((
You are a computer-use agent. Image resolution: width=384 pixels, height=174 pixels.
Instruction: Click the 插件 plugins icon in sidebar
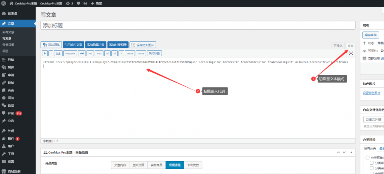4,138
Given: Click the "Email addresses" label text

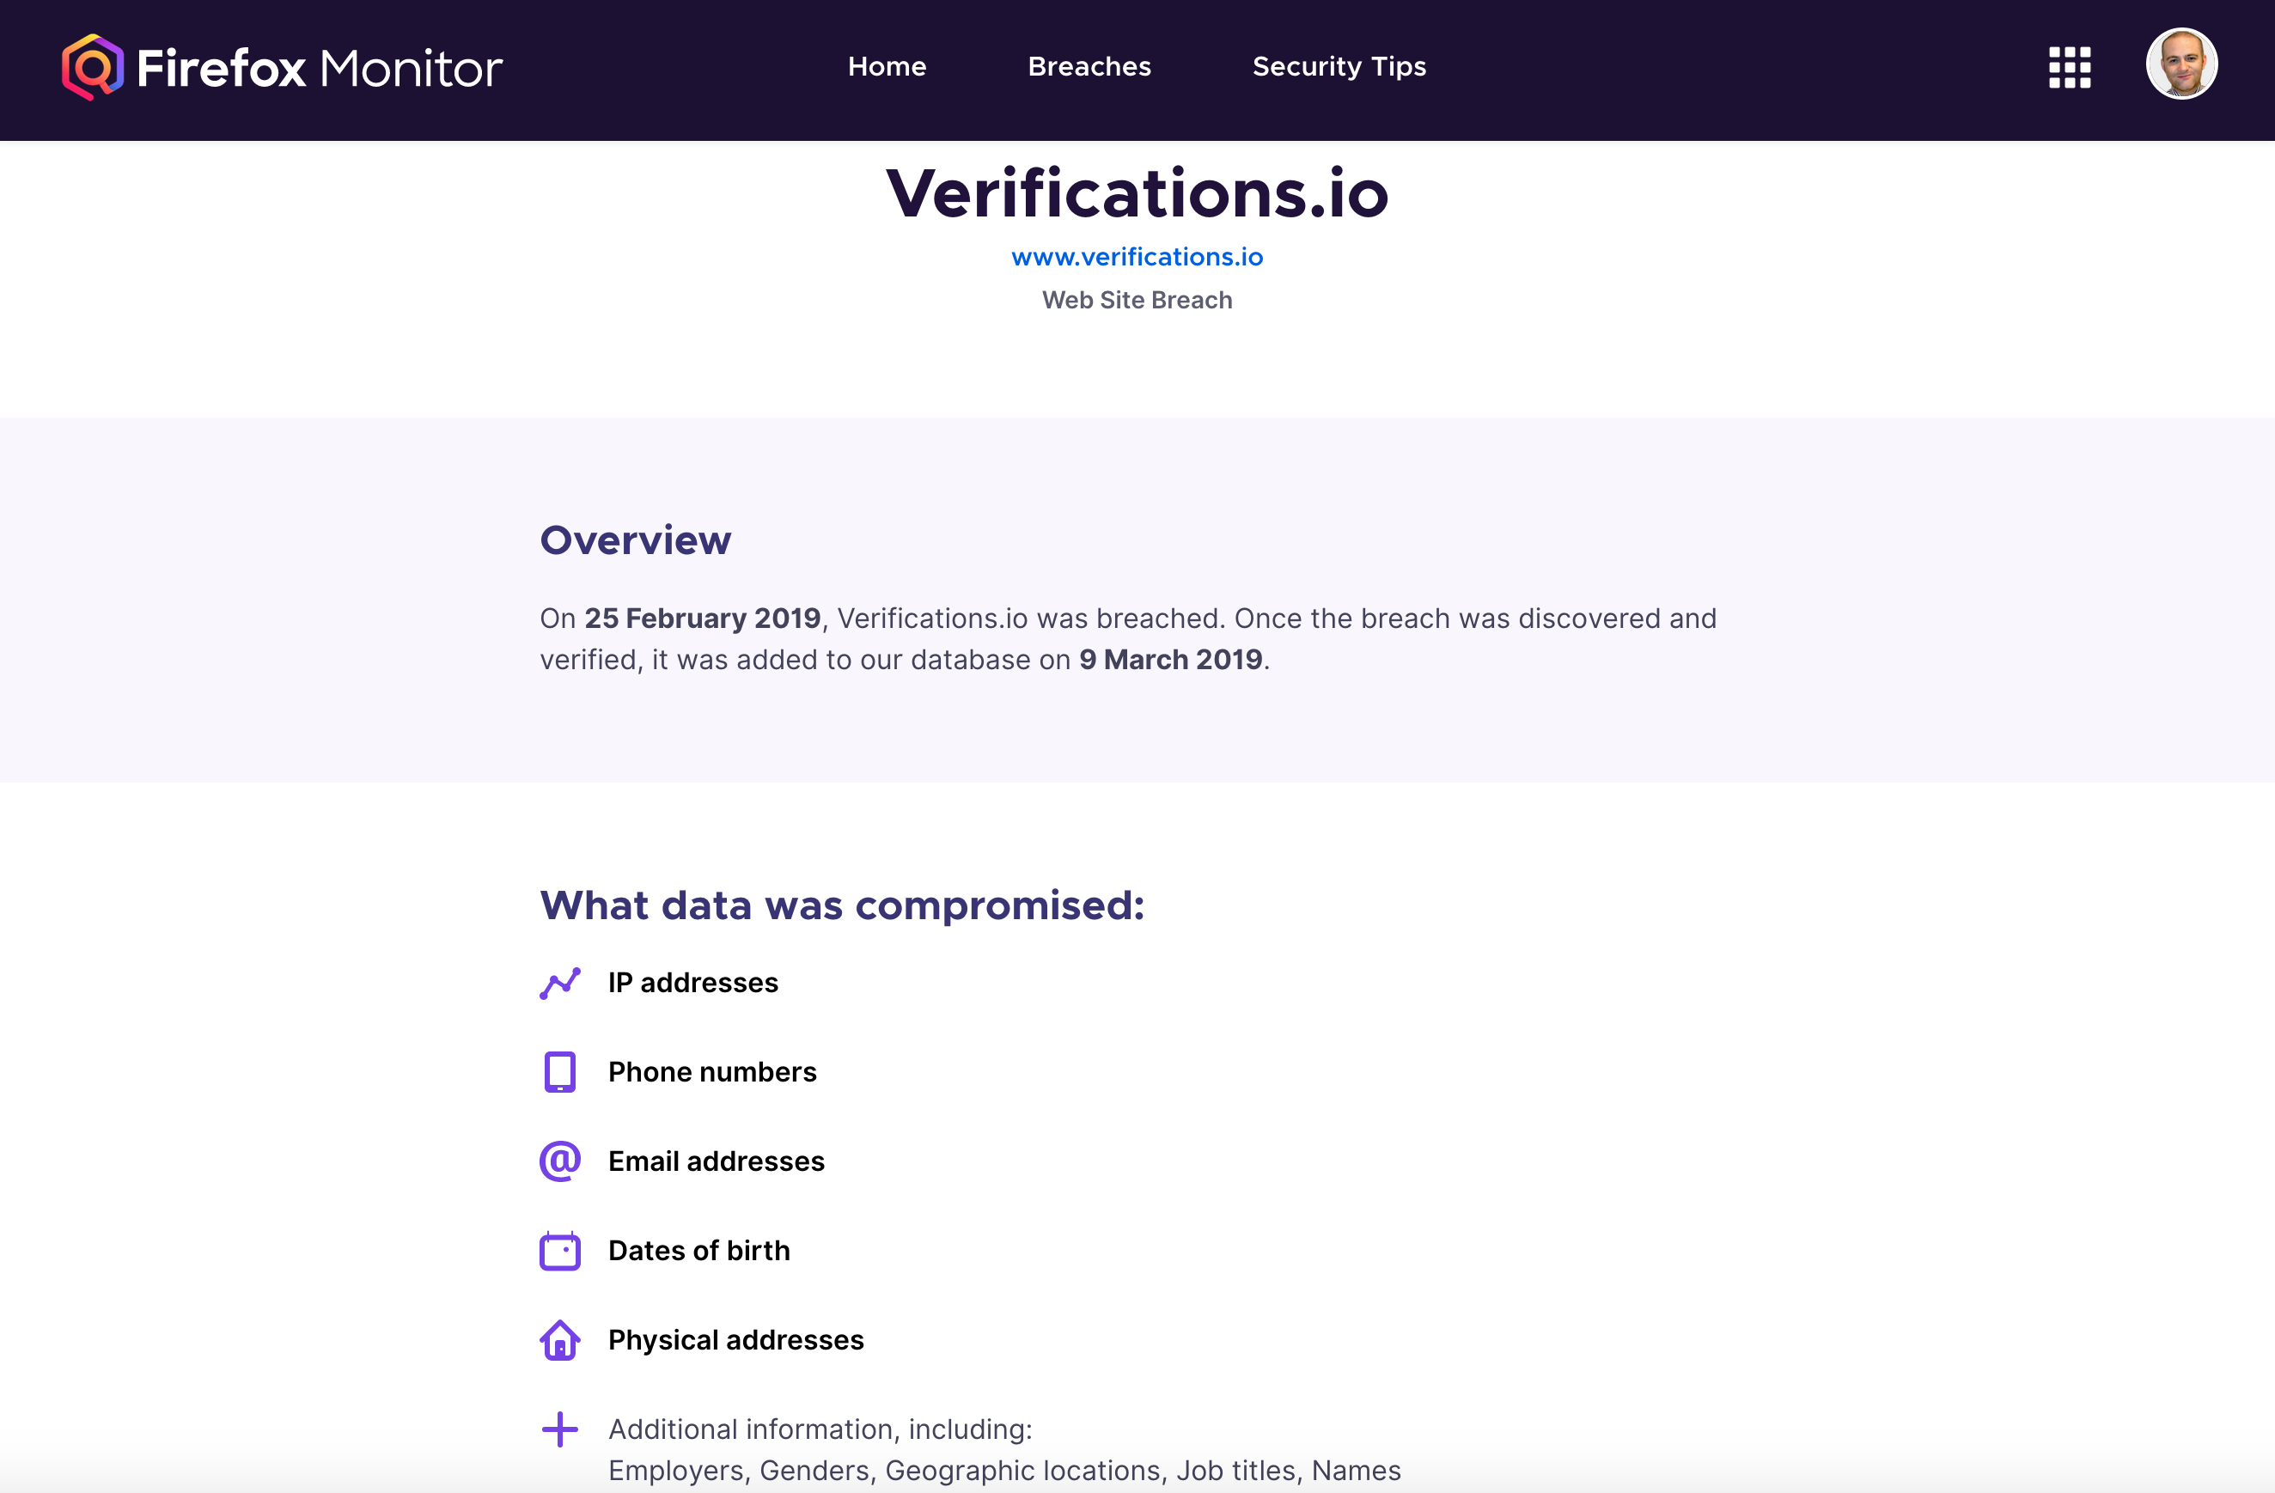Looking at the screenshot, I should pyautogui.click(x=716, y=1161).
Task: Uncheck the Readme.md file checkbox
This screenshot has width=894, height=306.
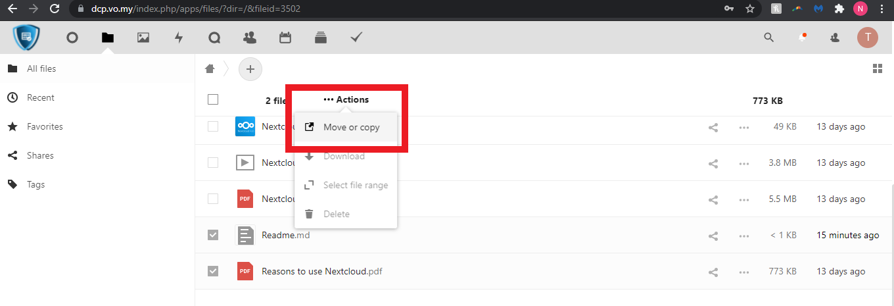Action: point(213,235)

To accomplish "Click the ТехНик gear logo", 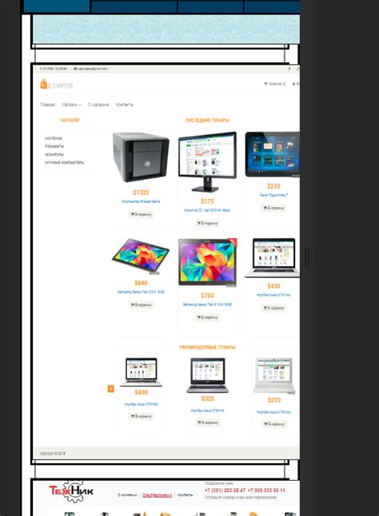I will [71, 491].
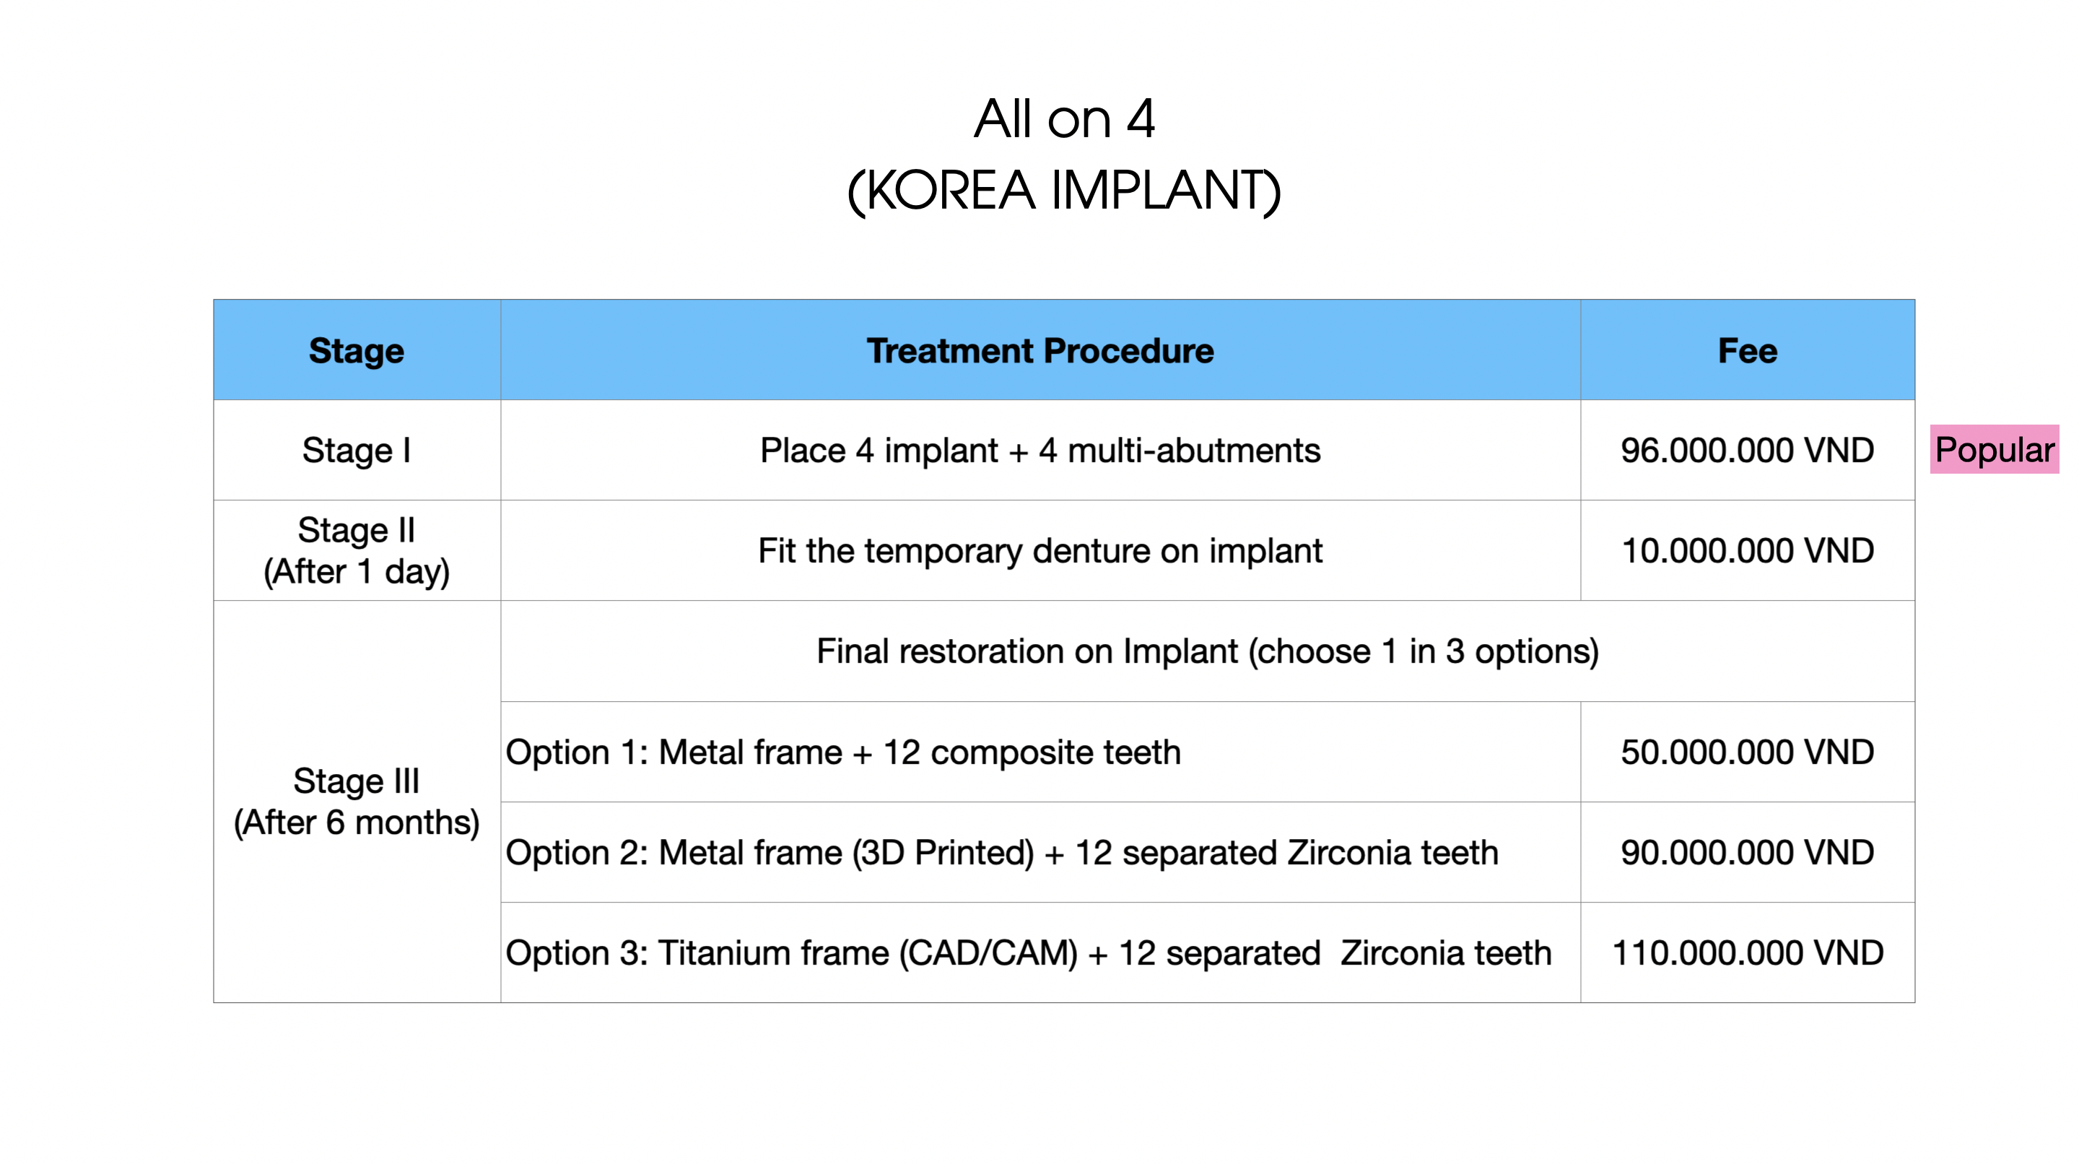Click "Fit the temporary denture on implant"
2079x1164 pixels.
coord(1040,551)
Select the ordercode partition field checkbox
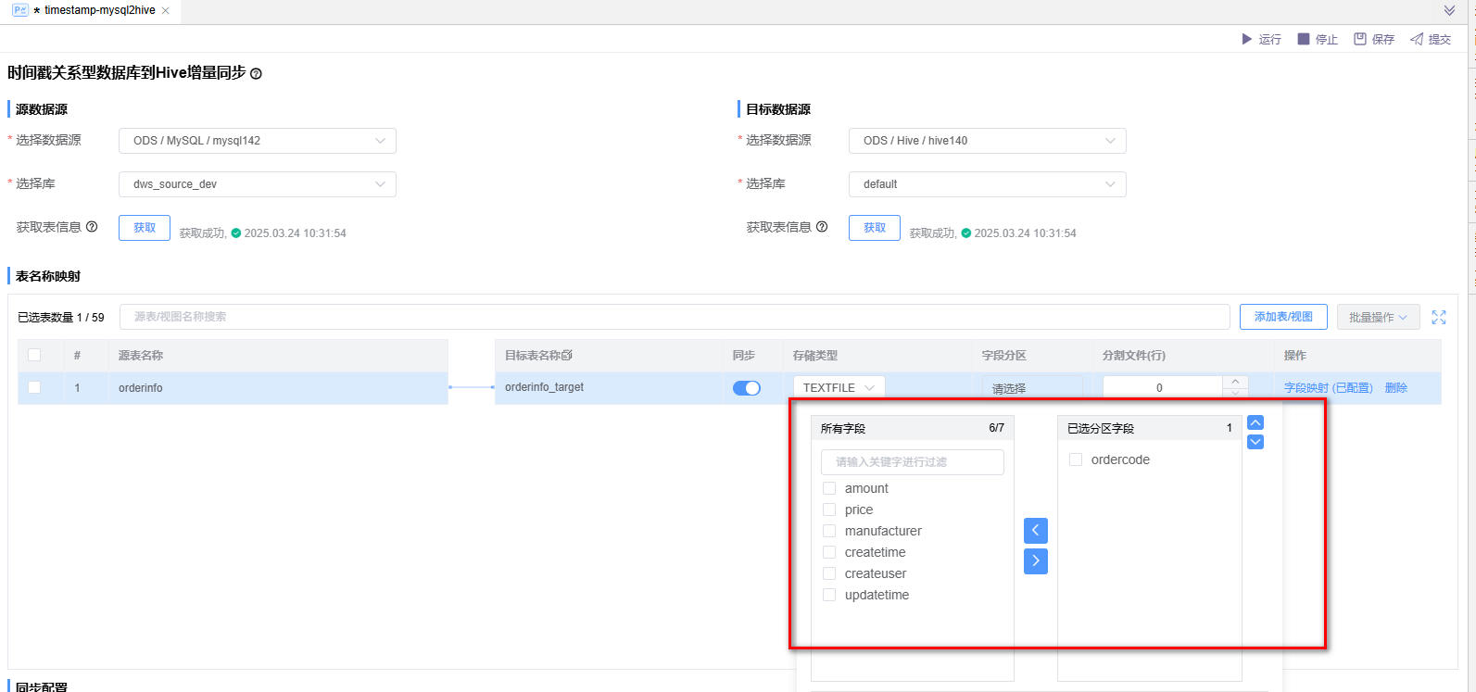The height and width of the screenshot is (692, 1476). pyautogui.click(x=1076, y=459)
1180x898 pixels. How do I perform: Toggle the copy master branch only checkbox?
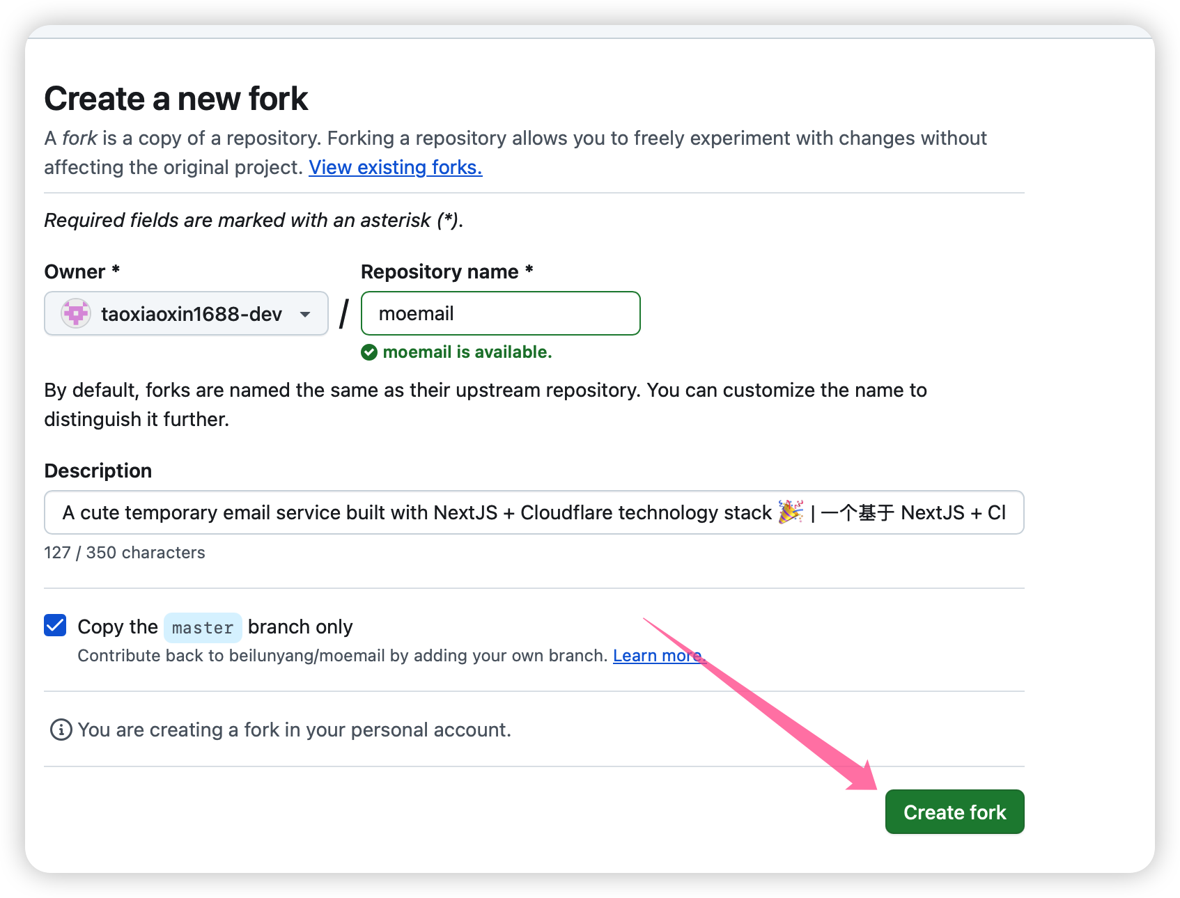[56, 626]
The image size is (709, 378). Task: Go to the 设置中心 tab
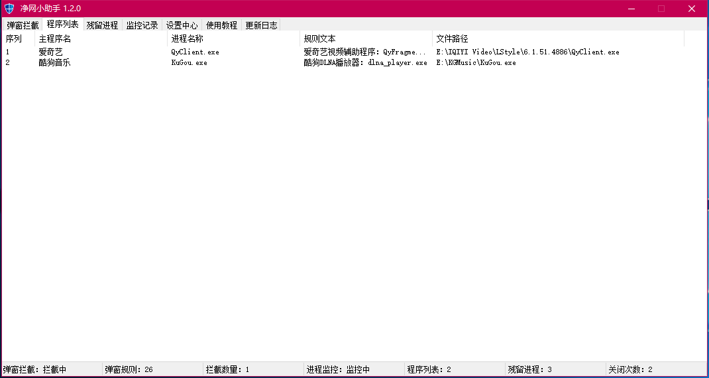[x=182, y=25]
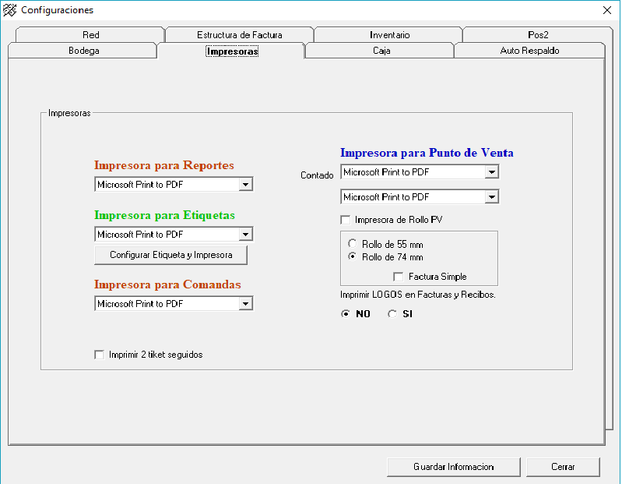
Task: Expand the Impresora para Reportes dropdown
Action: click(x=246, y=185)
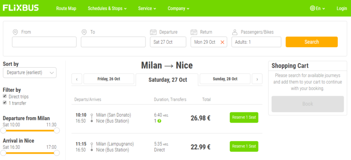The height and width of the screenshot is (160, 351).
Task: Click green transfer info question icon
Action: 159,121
))
TASK DESCRIPTION: Working from the line that contains "1180x898 pixels. How" to the last line of the listing, please quote each line exactly, pictures excluded.

SOLUTION TO THIS PROBLEM:
1180x898 pixels. How do I perform: Toggle the copy master branch only checkbox?
[56, 626]
The image size is (709, 378). Task: Go to the 设置中心 tab
[x=182, y=25]
Task: Expand the Impresora para Reportes dropdown
Action: click(x=246, y=185)
The height and width of the screenshot is (160, 351).
Task: Click green transfer info question icon
Action: 159,121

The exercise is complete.